Shirley V. Hoogstra, CCCU president, introduced Denhollander to the conference, a three-day gathering of 100 presidents of evangelical higher education institutions, and affirmed the need to address the issue with faith and compassion.
“Human beings take advantage of others for their own purpose, but, because of our faith, we can actually look unsparingly at these events,” said Hoogstra, whose organization timed the discussion to pending changes in Title IX regulations that govern how colleges address sex discrimination. “We can face the real facts and potentially be a redemptive force amid human failing.”
Kathryn Nash, a higher education attorney with the firm Lathrop GPM, joined Denhollander and Hoogstra for the plenary titled “The Lion and the Lamb: How Christian Theology Shapes Our Approach and Response to Abuse.”
Nash stressed the necessity for sufficient training not only of Title IX investigators on college campuses but anyone to whom a student may reveal an allegation of sexual abuse.
“Who is most likely to get the report from one of your community members? I hope it’s your Title IX coordinator, but it’s probably not your Title IX coordinator,” she said. “It’s an RA (resident assistant). It’s a professor. Are they trauma-informed? They’re probably not.”
Nash said any first responder to abuse should be well-equipped.
“We don’t want to make this terrible situation any worse for a victim or a survivor,” Nash said.
Denhollander said institutions, including faith-based ones, should worry less about reputation and more about repentance.
“If we truly believe in the power of repentance and the importance of truth, then our Christian institutions should be the first to repent of where we have erred,” she said. “We should be the first to acknowledge and pursue the truth when it looks like something might have been handled wrong.
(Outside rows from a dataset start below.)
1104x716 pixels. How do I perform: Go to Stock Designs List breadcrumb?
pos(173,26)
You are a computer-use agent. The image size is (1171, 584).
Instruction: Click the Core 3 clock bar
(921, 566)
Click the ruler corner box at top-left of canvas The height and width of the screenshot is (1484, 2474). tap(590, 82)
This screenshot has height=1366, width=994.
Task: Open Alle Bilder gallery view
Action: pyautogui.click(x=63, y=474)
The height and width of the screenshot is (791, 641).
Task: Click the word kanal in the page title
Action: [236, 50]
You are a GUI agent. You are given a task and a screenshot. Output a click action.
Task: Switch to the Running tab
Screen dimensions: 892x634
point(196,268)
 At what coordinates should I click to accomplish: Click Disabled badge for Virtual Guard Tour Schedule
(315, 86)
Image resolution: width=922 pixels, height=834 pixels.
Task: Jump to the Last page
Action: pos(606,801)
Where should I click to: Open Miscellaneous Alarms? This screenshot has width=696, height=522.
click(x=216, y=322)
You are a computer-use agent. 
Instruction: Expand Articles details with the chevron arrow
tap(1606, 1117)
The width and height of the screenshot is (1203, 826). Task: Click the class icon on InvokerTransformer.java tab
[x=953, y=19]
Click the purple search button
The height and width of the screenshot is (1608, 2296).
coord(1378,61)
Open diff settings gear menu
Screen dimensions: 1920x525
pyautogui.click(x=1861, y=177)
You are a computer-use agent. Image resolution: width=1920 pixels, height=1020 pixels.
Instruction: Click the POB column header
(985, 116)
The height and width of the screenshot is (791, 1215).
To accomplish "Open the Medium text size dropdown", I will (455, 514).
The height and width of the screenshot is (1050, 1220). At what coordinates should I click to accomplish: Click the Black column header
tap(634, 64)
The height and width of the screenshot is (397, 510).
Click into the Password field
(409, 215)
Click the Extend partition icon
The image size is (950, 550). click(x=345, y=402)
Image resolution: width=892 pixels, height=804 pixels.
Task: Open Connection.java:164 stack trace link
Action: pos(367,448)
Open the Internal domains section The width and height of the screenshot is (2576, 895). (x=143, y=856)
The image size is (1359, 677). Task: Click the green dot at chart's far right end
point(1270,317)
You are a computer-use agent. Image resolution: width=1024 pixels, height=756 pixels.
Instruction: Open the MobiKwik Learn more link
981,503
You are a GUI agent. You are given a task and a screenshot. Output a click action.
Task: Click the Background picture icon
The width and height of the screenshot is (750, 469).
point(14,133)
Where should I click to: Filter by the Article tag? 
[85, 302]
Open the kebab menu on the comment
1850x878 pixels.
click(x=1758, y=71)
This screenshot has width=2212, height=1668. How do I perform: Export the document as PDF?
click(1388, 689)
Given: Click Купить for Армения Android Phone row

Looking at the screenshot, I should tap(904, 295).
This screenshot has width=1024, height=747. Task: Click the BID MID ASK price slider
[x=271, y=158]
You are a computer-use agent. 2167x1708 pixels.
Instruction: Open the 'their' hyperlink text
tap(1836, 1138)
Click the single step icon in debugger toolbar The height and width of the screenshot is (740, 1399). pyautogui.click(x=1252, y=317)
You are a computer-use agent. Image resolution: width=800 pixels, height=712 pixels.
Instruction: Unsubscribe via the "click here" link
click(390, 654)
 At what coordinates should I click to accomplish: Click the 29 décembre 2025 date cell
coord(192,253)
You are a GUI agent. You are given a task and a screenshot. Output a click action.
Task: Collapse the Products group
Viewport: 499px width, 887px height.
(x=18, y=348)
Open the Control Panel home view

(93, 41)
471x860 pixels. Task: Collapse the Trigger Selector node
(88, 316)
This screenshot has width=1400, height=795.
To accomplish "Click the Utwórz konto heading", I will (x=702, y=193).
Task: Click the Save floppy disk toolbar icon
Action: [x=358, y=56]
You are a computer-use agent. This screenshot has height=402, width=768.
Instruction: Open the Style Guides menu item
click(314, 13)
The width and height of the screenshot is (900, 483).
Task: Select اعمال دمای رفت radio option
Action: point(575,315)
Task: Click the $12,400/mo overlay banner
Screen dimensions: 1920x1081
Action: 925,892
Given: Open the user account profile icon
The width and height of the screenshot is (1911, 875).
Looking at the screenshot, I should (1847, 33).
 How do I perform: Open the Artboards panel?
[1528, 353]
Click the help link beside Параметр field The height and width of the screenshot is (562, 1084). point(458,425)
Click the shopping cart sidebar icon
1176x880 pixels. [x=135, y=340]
But more often than not the immediate response is to clamp down and protect liability and reputation at the expense of the victim and justice.”
Both Denhollander and Nash have addressed questions of sex abuse in the Southern Baptist Convention as it has started grappling with reports of abuse. At a Southern Baptist conference in October that focused on sexual abuse, Denhollander criticized that denomination’s leaders for not doing enough to aid abuse survivors and urged an independent review “not only of the abuses that occurred, but why those abuses were covered up.”
Nash has worked with the SBC, leading a team involved in an external review of its International Mission Board’s handling of sexual harassment and child abuse allegations.